#### What you have to do
What you return must be the lines of the data that hold the word "Given".

Data to examine START

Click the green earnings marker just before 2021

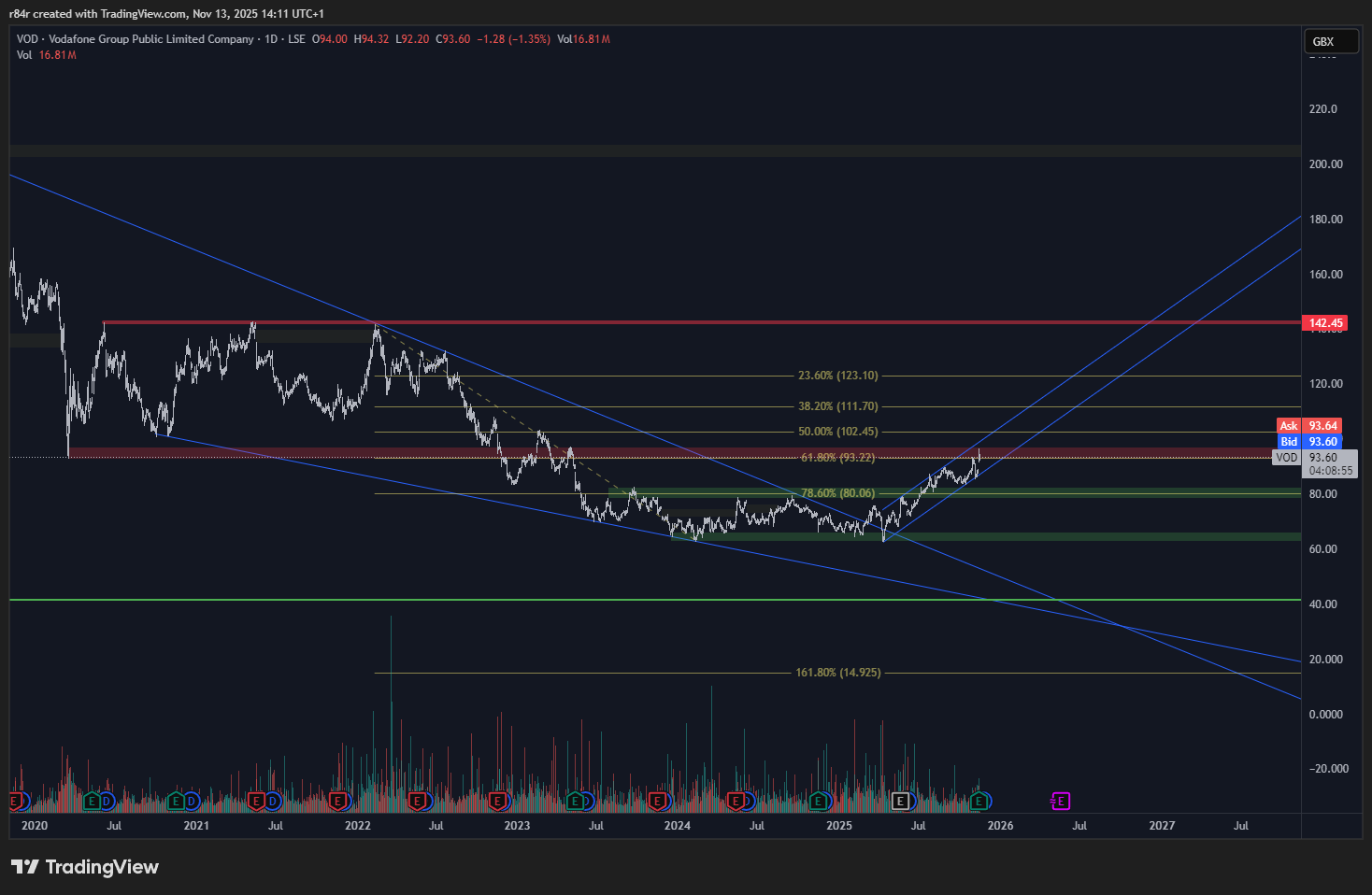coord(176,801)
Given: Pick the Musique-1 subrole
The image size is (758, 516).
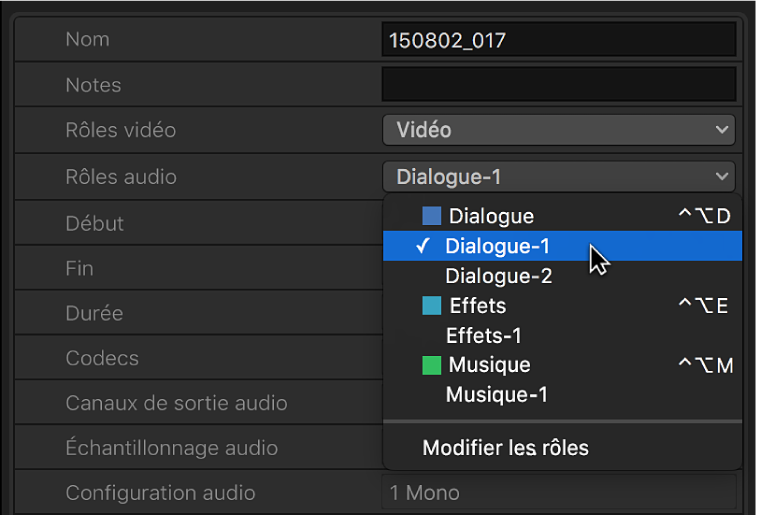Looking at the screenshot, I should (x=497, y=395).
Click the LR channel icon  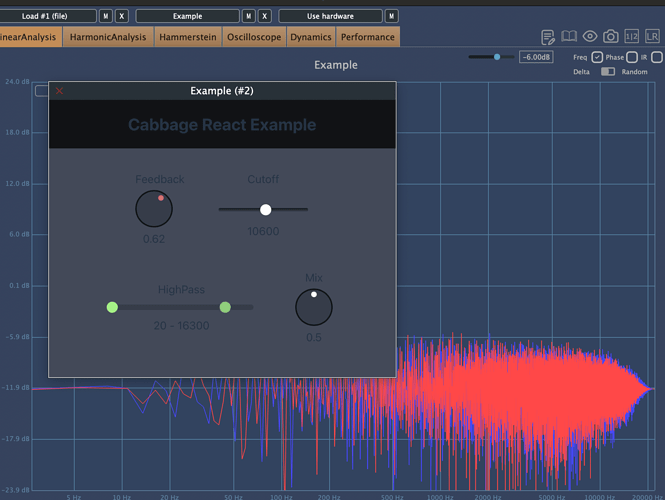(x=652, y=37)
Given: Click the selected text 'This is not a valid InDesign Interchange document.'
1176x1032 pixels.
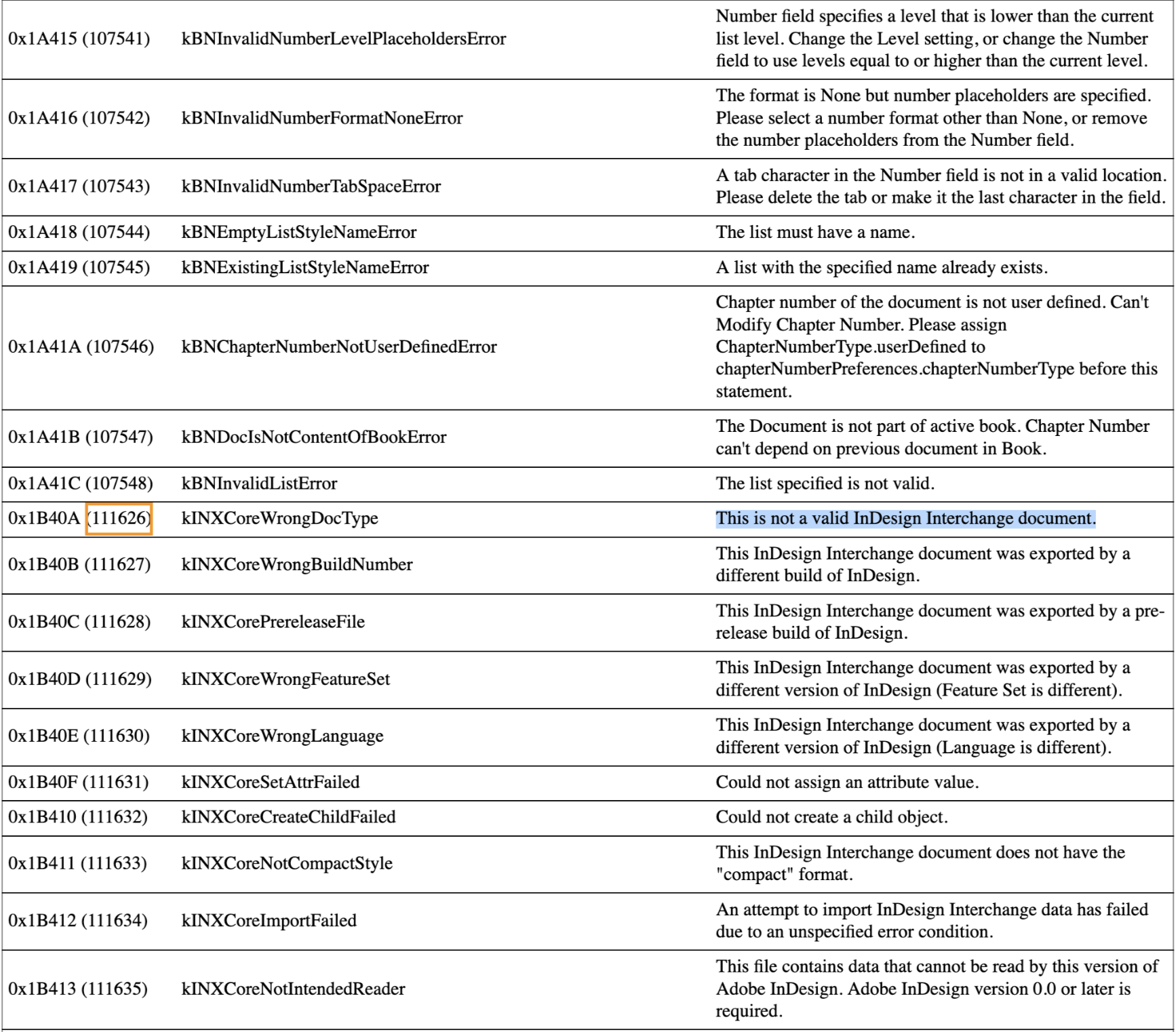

Data to examine END

#### Response for this exercise
Given: Pick the Musique-1 subrole
Given: Click the selected text 'This is not a valid InDesign Interchange document.'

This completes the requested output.